この世の終わりが近いのなら、やらなければならないことはエホバの証人活動などではない。自分の心に沿って本当にやりたいことをやらなければならない。それが、限りある命に意味を持たせる方法。エホバの証人だらけの世界で、だらだらと永遠に生き続けることには、なんの価値もない。
私は14才のときにこの考えに至り、エホバの証人をやめた。
悲しいエホバの証人の親子関係
しかし、小学生の頃の私はそんな風に人生の意味を考えることができなかった。エホバの証人2世であるがゆえの禁止事項の多さ、体育や音楽・図工が出来ないことが、ひたすら嫌だった。
目の前の苦行に耐えつつ、いじめのターゲットにならないよう処世術を磨く日々。目立たないように、しかし弱みを見せないように。

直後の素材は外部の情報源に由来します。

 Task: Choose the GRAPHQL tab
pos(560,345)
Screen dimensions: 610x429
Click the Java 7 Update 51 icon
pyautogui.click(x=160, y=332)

そんな少年時代の私が、とあるエホバの証人の野外集会でホームランを打つことになる。野外集会とは、エホバの証人の集会+レクリエーションの場。エホバの証人の子どもにとっての唯一の楽しみ。
短縮版の集会が終わり、待ちきれずにエホバの証人の子どもたちで野球を始めた。私が初球をフルスイングすると、ボールにジャストミート。遊びの場を待ち焦がれた、私の気持ちを表すかのように、ボールは遠くどこまでも飛んでいく。
ところが、私の打ったホームランボールは、運悪く昼食の準備をしていたエホバの証人信者たちのど真ん中に突き刺さった。軟式でも、野球のボールはかたく、ガラスくらいは簡単に割れる。信者の誰かがケガをしてもおかしくない状況だった。
結果、長老という信者の責任者的立場だった父に、私はしこたま怒られた。このときの悲しさと違和感を、私はいまだ忘れることができない。他の信者がケガをしたらどうする?親の顔を潰すな!というような怒られ具合。
私は父にほめて欲しかっただけ。スポーツが苦手だった私が、こんな大きなホームランを打てるようになった。ただそれをほめて欲しかった。しかし、そういう普通の親子関係を望むことは、エホバの証人家族にとって無理な話だった。
エホバの証人の親がすべきこと
狂信的なエホバの証人だった両親は、私の本当の願いに耳を傾けることなど一度もなかった。常に、子どもの思いよりも上に、エホバの証人の教理が置かれていた。何とも悲しい親子関係。
エホバの証人の親が子どもにしてやるべきこと。するべきこと。自らがエホバの証人をやめて、自分の生の目で子どもを見つめること。エホバの証人の戒律というフィルターを通してでなく、自分の目で子どもを見る。
そうすれば、子どもの本当に望むこと、子どもの考えていることが、少しでも見えてくる。それ以上、何が必要だろうか?素の子どもを見つめ、認めることが出来れば、それでいい。
エホバの証人の戒律を押し付け、子どもを苦しめ、本来の子どもらしさを損なわせるくらいなら、永遠に生きる必要なんてない。
エホバの証人の親がすべきことは、まず自分がエホバの証人をやめること。当然、子どもに宗教を押し付けることもやめるべき。そして、自分自身の目で子どもを見つめる。どんな子どもにも良いところがたくさんある。